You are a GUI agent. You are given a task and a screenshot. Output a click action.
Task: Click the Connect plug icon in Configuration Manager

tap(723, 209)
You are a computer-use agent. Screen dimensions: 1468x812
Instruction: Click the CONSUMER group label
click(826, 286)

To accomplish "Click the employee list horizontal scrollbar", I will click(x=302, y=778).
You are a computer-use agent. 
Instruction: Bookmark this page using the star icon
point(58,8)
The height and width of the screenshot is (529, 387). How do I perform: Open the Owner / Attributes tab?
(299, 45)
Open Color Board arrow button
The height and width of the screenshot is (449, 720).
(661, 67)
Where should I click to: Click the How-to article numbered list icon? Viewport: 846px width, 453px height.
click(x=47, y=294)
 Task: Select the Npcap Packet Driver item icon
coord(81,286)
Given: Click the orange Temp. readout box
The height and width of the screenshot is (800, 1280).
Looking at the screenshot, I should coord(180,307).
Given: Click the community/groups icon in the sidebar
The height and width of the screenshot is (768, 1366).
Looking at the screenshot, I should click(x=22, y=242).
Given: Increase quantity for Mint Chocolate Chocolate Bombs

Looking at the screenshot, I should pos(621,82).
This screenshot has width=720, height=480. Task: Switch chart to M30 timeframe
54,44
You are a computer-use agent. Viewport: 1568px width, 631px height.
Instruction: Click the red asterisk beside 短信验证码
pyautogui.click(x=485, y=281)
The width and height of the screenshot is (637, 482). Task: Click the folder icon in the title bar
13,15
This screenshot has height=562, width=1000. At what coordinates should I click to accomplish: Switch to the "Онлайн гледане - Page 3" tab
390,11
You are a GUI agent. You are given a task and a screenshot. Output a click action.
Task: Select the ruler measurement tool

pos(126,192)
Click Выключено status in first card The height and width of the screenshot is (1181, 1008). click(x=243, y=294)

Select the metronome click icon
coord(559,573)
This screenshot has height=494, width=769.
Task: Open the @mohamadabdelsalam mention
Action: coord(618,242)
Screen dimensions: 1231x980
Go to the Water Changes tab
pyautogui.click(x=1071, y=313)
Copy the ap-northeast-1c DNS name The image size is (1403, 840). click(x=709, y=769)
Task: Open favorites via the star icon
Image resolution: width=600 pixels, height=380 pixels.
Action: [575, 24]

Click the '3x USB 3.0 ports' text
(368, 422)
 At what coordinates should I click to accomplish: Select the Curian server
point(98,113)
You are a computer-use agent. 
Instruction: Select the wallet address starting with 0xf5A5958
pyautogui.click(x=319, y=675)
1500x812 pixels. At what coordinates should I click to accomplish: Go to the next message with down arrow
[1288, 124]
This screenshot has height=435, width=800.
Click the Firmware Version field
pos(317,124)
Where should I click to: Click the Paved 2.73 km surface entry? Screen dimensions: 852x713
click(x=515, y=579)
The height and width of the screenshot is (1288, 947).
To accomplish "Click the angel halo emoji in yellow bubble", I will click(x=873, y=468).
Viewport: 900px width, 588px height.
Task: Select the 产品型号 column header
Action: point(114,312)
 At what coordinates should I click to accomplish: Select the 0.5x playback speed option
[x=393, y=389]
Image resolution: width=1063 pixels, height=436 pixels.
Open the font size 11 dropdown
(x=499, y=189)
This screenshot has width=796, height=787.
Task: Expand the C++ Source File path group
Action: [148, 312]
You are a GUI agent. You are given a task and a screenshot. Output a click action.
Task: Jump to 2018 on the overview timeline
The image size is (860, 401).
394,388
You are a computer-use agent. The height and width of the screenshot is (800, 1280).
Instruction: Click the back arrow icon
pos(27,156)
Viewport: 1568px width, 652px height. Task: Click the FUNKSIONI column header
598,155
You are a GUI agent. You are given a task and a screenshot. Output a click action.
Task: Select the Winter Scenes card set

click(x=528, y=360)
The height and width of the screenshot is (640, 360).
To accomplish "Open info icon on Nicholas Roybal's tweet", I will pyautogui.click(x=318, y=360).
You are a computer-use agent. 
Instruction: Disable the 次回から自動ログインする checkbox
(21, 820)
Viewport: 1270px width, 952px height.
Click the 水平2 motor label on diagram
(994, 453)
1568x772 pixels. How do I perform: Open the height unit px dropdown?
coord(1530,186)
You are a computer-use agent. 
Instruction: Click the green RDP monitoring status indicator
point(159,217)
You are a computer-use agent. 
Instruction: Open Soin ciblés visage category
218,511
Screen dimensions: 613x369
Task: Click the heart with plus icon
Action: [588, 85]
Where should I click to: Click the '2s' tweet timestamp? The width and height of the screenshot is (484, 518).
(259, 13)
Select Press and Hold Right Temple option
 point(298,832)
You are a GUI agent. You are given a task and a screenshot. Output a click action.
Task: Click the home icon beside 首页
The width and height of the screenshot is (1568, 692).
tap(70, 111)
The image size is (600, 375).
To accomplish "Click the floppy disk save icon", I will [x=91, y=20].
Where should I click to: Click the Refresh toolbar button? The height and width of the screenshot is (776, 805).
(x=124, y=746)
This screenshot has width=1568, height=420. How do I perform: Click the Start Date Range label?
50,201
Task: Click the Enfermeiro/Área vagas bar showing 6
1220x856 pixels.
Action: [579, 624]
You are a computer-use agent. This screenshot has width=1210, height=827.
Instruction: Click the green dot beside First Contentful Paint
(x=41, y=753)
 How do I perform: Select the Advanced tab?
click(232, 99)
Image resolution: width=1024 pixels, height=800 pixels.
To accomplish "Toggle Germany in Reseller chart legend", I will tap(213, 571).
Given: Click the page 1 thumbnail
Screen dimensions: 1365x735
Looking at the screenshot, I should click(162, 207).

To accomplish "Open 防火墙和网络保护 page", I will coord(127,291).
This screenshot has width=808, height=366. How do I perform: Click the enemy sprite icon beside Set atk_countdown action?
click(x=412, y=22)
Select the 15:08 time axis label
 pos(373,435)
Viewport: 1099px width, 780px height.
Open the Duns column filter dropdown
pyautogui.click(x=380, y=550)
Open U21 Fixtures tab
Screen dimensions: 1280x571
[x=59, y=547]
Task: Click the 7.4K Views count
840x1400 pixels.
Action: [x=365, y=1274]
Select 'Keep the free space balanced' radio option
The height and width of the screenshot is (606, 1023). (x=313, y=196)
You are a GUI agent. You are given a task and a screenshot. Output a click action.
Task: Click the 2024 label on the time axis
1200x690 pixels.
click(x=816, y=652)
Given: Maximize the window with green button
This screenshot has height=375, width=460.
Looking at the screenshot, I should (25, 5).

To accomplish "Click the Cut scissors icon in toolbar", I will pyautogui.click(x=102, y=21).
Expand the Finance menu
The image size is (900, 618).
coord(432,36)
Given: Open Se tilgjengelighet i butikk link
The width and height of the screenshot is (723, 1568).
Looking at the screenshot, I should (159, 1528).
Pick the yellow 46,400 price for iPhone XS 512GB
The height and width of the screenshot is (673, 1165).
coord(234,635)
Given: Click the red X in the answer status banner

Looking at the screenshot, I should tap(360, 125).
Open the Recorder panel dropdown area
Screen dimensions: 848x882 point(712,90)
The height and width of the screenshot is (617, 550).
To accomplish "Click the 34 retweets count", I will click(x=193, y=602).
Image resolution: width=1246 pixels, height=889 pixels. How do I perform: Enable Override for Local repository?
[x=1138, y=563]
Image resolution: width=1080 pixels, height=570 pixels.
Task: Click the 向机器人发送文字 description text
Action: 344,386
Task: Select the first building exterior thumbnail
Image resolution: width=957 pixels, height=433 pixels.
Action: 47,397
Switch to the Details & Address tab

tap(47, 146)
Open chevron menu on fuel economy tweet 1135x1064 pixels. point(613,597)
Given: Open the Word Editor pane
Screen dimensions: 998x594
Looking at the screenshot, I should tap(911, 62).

* _WORK ORDER_
All entries are to be output exactly as they stand.

* _ANSWER_
You are a GUI agent. You are given a task and a screenshot. Output a click action.
Task: Click the Connect plug icon in Configuration Manager

tap(723, 209)
You are a computer-use agent. Screen dimensions: 1468x812
Instruction: Click the CONSUMER group label
click(826, 286)

To accomplish "Click the employee list horizontal scrollbar", I will click(x=302, y=778).
You are a computer-use agent. 
Instruction: Bookmark this page using the star icon
point(58,8)
The height and width of the screenshot is (529, 387). How do I perform: Open the Owner / Attributes tab?
(299, 45)
Open Color Board arrow button
The height and width of the screenshot is (449, 720).
(661, 67)
Where should I click to: Click the How-to article numbered list icon? Viewport: 846px width, 453px height.
click(x=47, y=294)
 Task: Select the Npcap Packet Driver item icon
coord(81,286)
Given: Click the orange Temp. readout box
The height and width of the screenshot is (800, 1280).
Looking at the screenshot, I should coord(180,307).
Given: Click the community/groups icon in the sidebar
The height and width of the screenshot is (768, 1366).
Looking at the screenshot, I should click(x=22, y=242).
Given: Increase quantity for Mint Chocolate Chocolate Bombs

Looking at the screenshot, I should pos(621,82).
This screenshot has width=720, height=480. Task: Switch chart to M30 timeframe
54,44
You are a computer-use agent. Viewport: 1568px width, 631px height.
Instruction: Click the red asterisk beside 短信验证码
pyautogui.click(x=485, y=281)
The width and height of the screenshot is (637, 482). Task: Click the folder icon in the title bar
13,15
This screenshot has height=562, width=1000. At what coordinates should I click to accomplish: Switch to the "Онлайн гледане - Page 3" tab
390,11
You are a GUI agent. You are given a task and a screenshot. Output a click action.
Task: Select the ruler measurement tool

pos(126,192)
Click Выключено status in first card The height and width of the screenshot is (1181, 1008). click(x=243, y=294)

Select the metronome click icon
coord(559,573)
This screenshot has height=494, width=769.
Task: Open the @mohamadabdelsalam mention
Action: coord(618,242)
Screen dimensions: 1231x980
Go to the Water Changes tab
pyautogui.click(x=1071, y=313)
Copy the ap-northeast-1c DNS name The image size is (1403, 840). click(x=709, y=769)
Task: Open favorites via the star icon
Image resolution: width=600 pixels, height=380 pixels.
Action: [575, 24]

Click the '3x USB 3.0 ports' text
(368, 422)
 At what coordinates should I click to accomplish: Select the Curian server
point(98,113)
You are a computer-use agent. 
Instruction: Select the wallet address starting with 0xf5A5958
pyautogui.click(x=319, y=675)
1500x812 pixels. At what coordinates should I click to accomplish: Go to the next message with down arrow
[1288, 124]
This screenshot has height=435, width=800.
Click the Firmware Version field
pos(317,124)
Where should I click to: Click the Paved 2.73 km surface entry? Screen dimensions: 852x713
click(x=515, y=579)
The height and width of the screenshot is (1288, 947).
To accomplish "Click the angel halo emoji in yellow bubble", I will click(x=873, y=468).
Viewport: 900px width, 588px height.
Task: Select the 产品型号 column header
Action: point(114,312)
 At what coordinates should I click to accomplish: Select the 0.5x playback speed option
[x=393, y=389]
Image resolution: width=1063 pixels, height=436 pixels.
Open the font size 11 dropdown
(x=499, y=189)
This screenshot has width=796, height=787.
Task: Expand the C++ Source File path group
Action: [148, 312]
You are a GUI agent. You are given a task and a screenshot. Output a click action.
Task: Jump to 2018 on the overview timeline
The image size is (860, 401).
394,388
You are a computer-use agent. The height and width of the screenshot is (800, 1280).
Instruction: Click the back arrow icon
pos(27,156)
Viewport: 1568px width, 652px height. Task: Click the FUNKSIONI column header
598,155
You are a GUI agent. You are given a task and a screenshot. Output a click action.
Task: Select the Winter Scenes card set

click(x=528, y=360)
The height and width of the screenshot is (640, 360).
To accomplish "Open info icon on Nicholas Roybal's tweet", I will pyautogui.click(x=318, y=360).
You are a computer-use agent. 
Instruction: Disable the 次回から自動ログインする checkbox
(21, 820)
Viewport: 1270px width, 952px height.
Click the 水平2 motor label on diagram
(994, 453)
1568x772 pixels. How do I perform: Open the height unit px dropdown?
coord(1530,186)
You are a computer-use agent. 
Instruction: Click the green RDP monitoring status indicator
point(159,217)
You are a computer-use agent. 
Instruction: Open Soin ciblés visage category
218,511
Screen dimensions: 613x369
Task: Click the heart with plus icon
Action: [588, 85]
Where should I click to: Click the '2s' tweet timestamp? The width and height of the screenshot is (484, 518).
(259, 13)
Select Press and Hold Right Temple option
 point(298,832)
You are a GUI agent. You are given a task and a screenshot. Output a click action.
Task: Click the home icon beside 首页
The width and height of the screenshot is (1568, 692).
tap(70, 111)
The image size is (600, 375).
To accomplish "Click the floppy disk save icon", I will [x=91, y=20].
Where should I click to: Click the Refresh toolbar button? The height and width of the screenshot is (776, 805).
(x=124, y=746)
This screenshot has width=1568, height=420. How do I perform: Click the Start Date Range label?
50,201
Task: Click the Enfermeiro/Área vagas bar showing 6
1220x856 pixels.
Action: [579, 624]
You are a computer-use agent. This screenshot has width=1210, height=827.
Instruction: Click the green dot beside First Contentful Paint
(x=41, y=753)
 How do I perform: Select the Advanced tab?
click(232, 99)
Image resolution: width=1024 pixels, height=800 pixels.
To accomplish "Toggle Germany in Reseller chart legend", I will tap(213, 571).
Given: Click the page 1 thumbnail
Screen dimensions: 1365x735
Looking at the screenshot, I should click(162, 207).

To accomplish "Open 防火墙和网络保护 page", I will coord(127,291).
This screenshot has width=808, height=366. How do I perform: Click the enemy sprite icon beside Set atk_countdown action?
click(x=412, y=22)
Select the 15:08 time axis label
 pos(373,435)
Viewport: 1099px width, 780px height.
Open the Duns column filter dropdown
pyautogui.click(x=380, y=550)
Open U21 Fixtures tab
Screen dimensions: 1280x571
[x=59, y=547]
Task: Click the 7.4K Views count
840x1400 pixels.
Action: [x=365, y=1274]
Select 'Keep the free space balanced' radio option
The height and width of the screenshot is (606, 1023). (x=313, y=196)
You are a GUI agent. You are given a task and a screenshot. Output a click action.
Task: Click the 2024 label on the time axis
1200x690 pixels.
click(x=816, y=652)
Given: Maximize the window with green button
This screenshot has height=375, width=460.
Looking at the screenshot, I should (25, 5).

To accomplish "Click the Cut scissors icon in toolbar", I will pyautogui.click(x=102, y=21).
Expand the Finance menu
The image size is (900, 618).
coord(432,36)
Given: Open Se tilgjengelighet i butikk link
The width and height of the screenshot is (723, 1568).
Looking at the screenshot, I should (159, 1528).
Pick the yellow 46,400 price for iPhone XS 512GB
The height and width of the screenshot is (673, 1165).
coord(234,635)
Given: Click the red X in the answer status banner

Looking at the screenshot, I should tap(360, 125).
Open the Recorder panel dropdown area
Screen dimensions: 848x882 point(712,90)
The height and width of the screenshot is (617, 550).
To accomplish "Click the 34 retweets count", I will click(x=193, y=602).
Image resolution: width=1246 pixels, height=889 pixels. How do I perform: Enable Override for Local repository?
[x=1138, y=563]
Image resolution: width=1080 pixels, height=570 pixels.
Task: Click the 向机器人发送文字 description text
Action: 344,386
Task: Select the first building exterior thumbnail
Image resolution: width=957 pixels, height=433 pixels.
Action: 47,397
Switch to the Details & Address tab

tap(47, 146)
Open chevron menu on fuel economy tweet 1135x1064 pixels. point(613,597)
Given: Open the Word Editor pane
Screen dimensions: 998x594
Looking at the screenshot, I should tap(911, 62).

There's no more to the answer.